(Extracted data Opens)

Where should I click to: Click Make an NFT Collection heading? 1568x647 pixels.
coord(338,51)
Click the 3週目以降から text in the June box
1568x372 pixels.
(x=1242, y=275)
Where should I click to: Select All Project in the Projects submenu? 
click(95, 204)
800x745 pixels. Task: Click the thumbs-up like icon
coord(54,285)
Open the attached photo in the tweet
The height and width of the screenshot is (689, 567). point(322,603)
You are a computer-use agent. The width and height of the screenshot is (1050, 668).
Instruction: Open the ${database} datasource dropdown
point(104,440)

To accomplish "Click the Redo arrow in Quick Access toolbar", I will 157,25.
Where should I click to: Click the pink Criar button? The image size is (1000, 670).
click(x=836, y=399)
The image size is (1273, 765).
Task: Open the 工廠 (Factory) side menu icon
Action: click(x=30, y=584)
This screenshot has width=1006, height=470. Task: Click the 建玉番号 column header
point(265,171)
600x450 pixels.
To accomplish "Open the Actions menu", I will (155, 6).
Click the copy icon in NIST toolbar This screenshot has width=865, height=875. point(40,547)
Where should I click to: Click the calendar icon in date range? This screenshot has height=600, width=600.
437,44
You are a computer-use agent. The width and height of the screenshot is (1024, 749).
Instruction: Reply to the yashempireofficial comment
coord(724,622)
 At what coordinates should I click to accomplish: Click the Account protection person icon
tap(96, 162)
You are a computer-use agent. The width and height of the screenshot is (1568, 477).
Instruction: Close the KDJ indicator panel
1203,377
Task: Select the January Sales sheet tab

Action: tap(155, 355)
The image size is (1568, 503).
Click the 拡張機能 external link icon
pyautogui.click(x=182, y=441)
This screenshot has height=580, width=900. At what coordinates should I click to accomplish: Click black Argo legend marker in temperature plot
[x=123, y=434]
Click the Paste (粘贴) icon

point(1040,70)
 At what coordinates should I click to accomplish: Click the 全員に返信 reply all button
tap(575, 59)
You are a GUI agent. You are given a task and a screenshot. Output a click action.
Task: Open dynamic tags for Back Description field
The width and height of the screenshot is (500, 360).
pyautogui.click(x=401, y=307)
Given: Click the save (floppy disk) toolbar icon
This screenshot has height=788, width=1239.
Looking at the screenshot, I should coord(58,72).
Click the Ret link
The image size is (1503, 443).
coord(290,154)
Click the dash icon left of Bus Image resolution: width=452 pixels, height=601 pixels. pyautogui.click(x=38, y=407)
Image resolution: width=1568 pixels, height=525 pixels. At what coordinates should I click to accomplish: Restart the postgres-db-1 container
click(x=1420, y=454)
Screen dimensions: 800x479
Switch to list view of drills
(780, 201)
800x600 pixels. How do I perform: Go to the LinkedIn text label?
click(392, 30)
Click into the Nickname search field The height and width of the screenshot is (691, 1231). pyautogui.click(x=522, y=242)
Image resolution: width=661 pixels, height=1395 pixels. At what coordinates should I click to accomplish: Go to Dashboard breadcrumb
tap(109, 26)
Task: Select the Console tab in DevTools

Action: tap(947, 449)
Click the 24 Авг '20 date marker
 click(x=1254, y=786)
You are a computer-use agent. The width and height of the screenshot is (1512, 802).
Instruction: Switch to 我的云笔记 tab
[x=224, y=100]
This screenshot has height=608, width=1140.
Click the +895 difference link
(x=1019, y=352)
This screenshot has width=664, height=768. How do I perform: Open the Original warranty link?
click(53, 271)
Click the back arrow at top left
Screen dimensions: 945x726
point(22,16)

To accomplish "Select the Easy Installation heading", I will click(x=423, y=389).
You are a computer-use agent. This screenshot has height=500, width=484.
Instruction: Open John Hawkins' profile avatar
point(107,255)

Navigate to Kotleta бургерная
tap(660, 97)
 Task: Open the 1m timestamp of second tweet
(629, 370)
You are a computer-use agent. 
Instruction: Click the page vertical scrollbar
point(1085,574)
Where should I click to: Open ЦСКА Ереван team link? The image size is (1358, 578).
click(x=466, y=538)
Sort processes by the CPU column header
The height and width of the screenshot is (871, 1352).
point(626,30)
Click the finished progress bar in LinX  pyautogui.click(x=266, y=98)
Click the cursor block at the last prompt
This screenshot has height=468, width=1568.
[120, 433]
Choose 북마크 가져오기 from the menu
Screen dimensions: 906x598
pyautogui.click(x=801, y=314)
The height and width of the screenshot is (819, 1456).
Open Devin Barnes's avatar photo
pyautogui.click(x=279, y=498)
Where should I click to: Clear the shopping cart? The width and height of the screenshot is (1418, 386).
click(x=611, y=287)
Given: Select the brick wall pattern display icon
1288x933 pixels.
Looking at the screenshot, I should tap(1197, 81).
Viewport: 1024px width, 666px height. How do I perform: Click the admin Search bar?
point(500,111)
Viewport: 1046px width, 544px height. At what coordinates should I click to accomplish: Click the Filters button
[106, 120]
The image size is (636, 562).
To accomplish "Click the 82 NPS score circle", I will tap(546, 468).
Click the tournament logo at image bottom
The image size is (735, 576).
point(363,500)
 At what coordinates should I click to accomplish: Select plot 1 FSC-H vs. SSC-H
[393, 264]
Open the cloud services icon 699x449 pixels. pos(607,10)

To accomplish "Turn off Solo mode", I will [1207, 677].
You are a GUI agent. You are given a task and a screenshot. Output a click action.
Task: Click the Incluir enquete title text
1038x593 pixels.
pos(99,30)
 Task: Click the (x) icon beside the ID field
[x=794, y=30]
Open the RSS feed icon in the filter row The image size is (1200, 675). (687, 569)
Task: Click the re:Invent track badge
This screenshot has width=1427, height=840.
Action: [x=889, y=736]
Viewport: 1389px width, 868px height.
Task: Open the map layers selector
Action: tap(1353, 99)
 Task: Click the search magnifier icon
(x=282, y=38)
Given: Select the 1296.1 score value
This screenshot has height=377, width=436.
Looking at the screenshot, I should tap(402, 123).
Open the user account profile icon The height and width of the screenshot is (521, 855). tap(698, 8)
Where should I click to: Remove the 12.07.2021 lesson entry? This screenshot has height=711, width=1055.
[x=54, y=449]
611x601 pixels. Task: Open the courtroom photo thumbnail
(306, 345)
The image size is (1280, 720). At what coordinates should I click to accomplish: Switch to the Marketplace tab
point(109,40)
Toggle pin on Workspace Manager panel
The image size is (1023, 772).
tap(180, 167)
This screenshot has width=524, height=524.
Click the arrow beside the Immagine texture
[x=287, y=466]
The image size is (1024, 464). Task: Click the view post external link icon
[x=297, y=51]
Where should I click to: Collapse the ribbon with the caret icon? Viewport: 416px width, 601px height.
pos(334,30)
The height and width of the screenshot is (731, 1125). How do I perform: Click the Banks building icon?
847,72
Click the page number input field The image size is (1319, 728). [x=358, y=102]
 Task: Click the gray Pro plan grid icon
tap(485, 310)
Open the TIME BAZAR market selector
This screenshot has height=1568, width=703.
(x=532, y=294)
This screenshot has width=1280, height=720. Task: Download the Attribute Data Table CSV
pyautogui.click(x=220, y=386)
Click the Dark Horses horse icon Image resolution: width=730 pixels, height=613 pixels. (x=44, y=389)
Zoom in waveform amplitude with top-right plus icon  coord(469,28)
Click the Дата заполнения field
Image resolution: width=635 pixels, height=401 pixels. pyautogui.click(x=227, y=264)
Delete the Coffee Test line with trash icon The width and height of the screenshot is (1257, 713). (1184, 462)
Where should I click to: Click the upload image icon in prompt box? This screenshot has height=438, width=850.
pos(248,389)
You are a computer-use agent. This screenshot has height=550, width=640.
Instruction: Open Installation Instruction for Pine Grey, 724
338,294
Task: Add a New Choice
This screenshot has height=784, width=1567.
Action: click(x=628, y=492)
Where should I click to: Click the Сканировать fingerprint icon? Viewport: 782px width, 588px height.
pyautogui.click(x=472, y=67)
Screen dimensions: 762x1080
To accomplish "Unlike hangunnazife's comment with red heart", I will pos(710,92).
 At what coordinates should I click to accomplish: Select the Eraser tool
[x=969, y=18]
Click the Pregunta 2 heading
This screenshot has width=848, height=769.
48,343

(Extracted data Closes)

--- Task prompt ---
Output the lines above between the one holding "Click into the" and the one holding "The image size is (636, 562).", inclusive, with nothing before or after them.

--- Solution to the problem ---
Click into the Nickname search field The height and width of the screenshot is (691, 1231). pyautogui.click(x=522, y=242)
Image resolution: width=661 pixels, height=1395 pixels. At what coordinates should I click to accomplish: Go to Dashboard breadcrumb
tap(109, 26)
Task: Select the Console tab in DevTools

Action: tap(947, 449)
Click the 24 Авг '20 date marker
 click(x=1254, y=786)
You are a computer-use agent. The width and height of the screenshot is (1512, 802).
Instruction: Switch to 我的云笔记 tab
[x=224, y=100]
This screenshot has height=608, width=1140.
Click the +895 difference link
(x=1019, y=352)
This screenshot has width=664, height=768. How do I perform: Open the Original warranty link?
click(53, 271)
Click the back arrow at top left
Screen dimensions: 945x726
point(22,16)

To accomplish "Select the Easy Installation heading", I will click(x=423, y=389).
You are a computer-use agent. This screenshot has height=500, width=484.
Instruction: Open John Hawkins' profile avatar
point(107,255)

Navigate to Kotleta бургерная
tap(660, 97)
 Task: Open the 1m timestamp of second tweet
(629, 370)
You are a computer-use agent. 
Instruction: Click the page vertical scrollbar
point(1085,574)
Where should I click to: Open ЦСКА Ереван team link? The image size is (1358, 578).
click(x=466, y=538)
Sort processes by the CPU column header
The height and width of the screenshot is (871, 1352).
point(626,30)
Click the finished progress bar in LinX  pyautogui.click(x=266, y=98)
Click the cursor block at the last prompt
This screenshot has height=468, width=1568.
[120, 433]
Choose 북마크 가져오기 from the menu
Screen dimensions: 906x598
pyautogui.click(x=801, y=314)
The height and width of the screenshot is (819, 1456).
Open Devin Barnes's avatar photo
pyautogui.click(x=279, y=498)
Where should I click to: Clear the shopping cart? The width and height of the screenshot is (1418, 386).
click(x=611, y=287)
Given: Select the brick wall pattern display icon
1288x933 pixels.
Looking at the screenshot, I should tap(1197, 81).
Viewport: 1024px width, 666px height. How do I perform: Click the admin Search bar?
point(500,111)
Viewport: 1046px width, 544px height. At what coordinates should I click to accomplish: Click the Filters button
[106, 120]
The image size is (636, 562).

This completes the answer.